Ali asks students to consider the situation in the US just after the Revolution. In Massachusetts, veterans of the war who were losing their farms due to high mortgage interest rates launched an armed rebellion. Elsewhere, state legislatures balked at paying war debts or tried to unilaterally levy tariffs. Students begin to understand the urgency felt by delegates to the Constitutional Convention, who realized their hard-won liberty could be unraveled by internal disorders.
“Now we’re studying post-Civil War Reconstruction,” Ali continues. “Students are seeing that in that moment of history, the rights that should be the blessings of liberty for the black folk were considered criminal behavior” by Southerners who feared empowering former slaves. “So if they don’t understand the Preamble the first time we study it, they get it the second time, or they get it when it comes up a third time.”
Ali helps students understand the Constitution “as the groundwork for a resilient political culture that has withstood some profound stress tests.” He wants them to understand that the document was forged through “compromise—through reflection, conversation, persuasion, and choice.

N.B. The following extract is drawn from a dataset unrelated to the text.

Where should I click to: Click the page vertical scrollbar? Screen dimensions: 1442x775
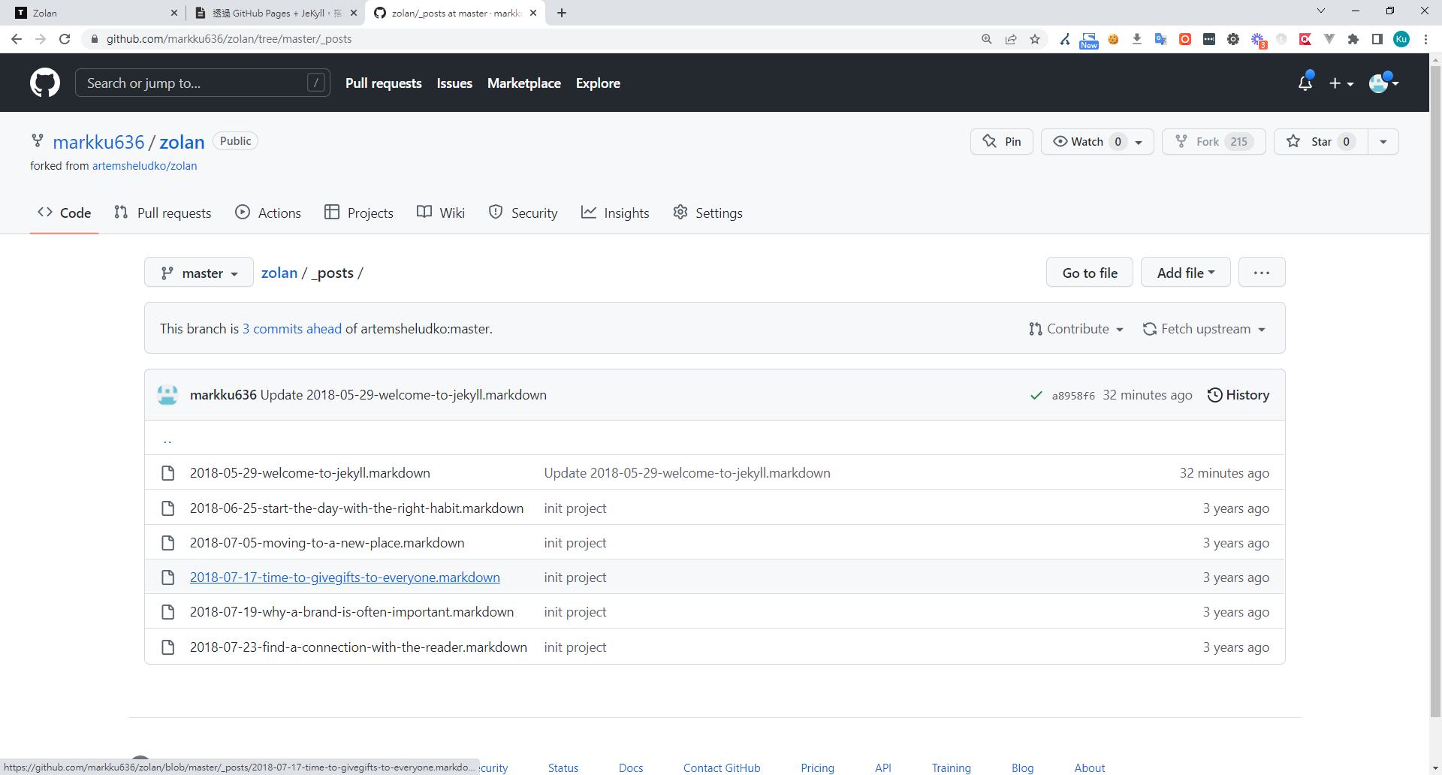click(1435, 375)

They need to appreciate that when ratified, it was an imperfect document, and a great deal of American experience has been a process of revisiting the document and making it as true as possible to the ideals presented in the Preamble.”

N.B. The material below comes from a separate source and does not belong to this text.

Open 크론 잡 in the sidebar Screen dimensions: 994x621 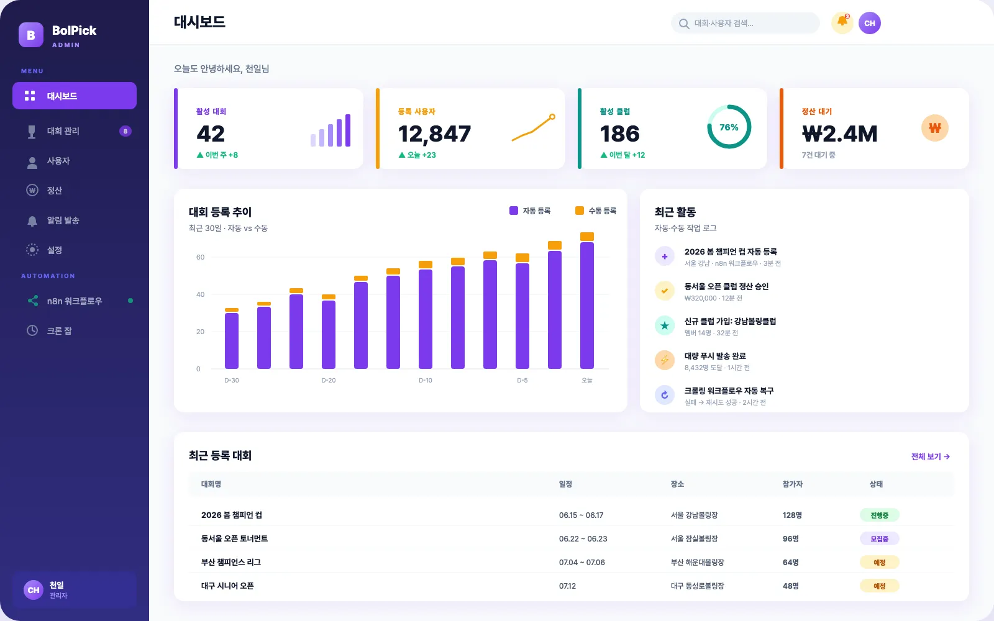click(75, 331)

Ashbrook’s Master’s program helped Ali reach this understanding of his purpose as a teacher of American history and government. Central to the process were countless in-depth conversations about primary documents with other dedicated teachers in the program. These colleagues—spread across the country—are still helping Ali perfect his teaching strategy. “I correspond with them every week to get ideas,” he says. “I came into the program not new to the classroom, but new to social studies. Over the course of four summers, I gained so much confidence and fluency that now I’m prepared for almost any question my students can throw at me. Even if I don’t know the answer, I can say, I’ll read about it and ask a colleague and get back to you tomorrow.”
Ali’s sense of mission expanded in conversation with these teaching colleagues. “If you were to meet the teachers I’ve met in MAHG, you’d see the gifts they have—the passion, the deep knowledge, the communication skills. You know these people’s classrooms are in good shape. We need more classrooms like that,” he says.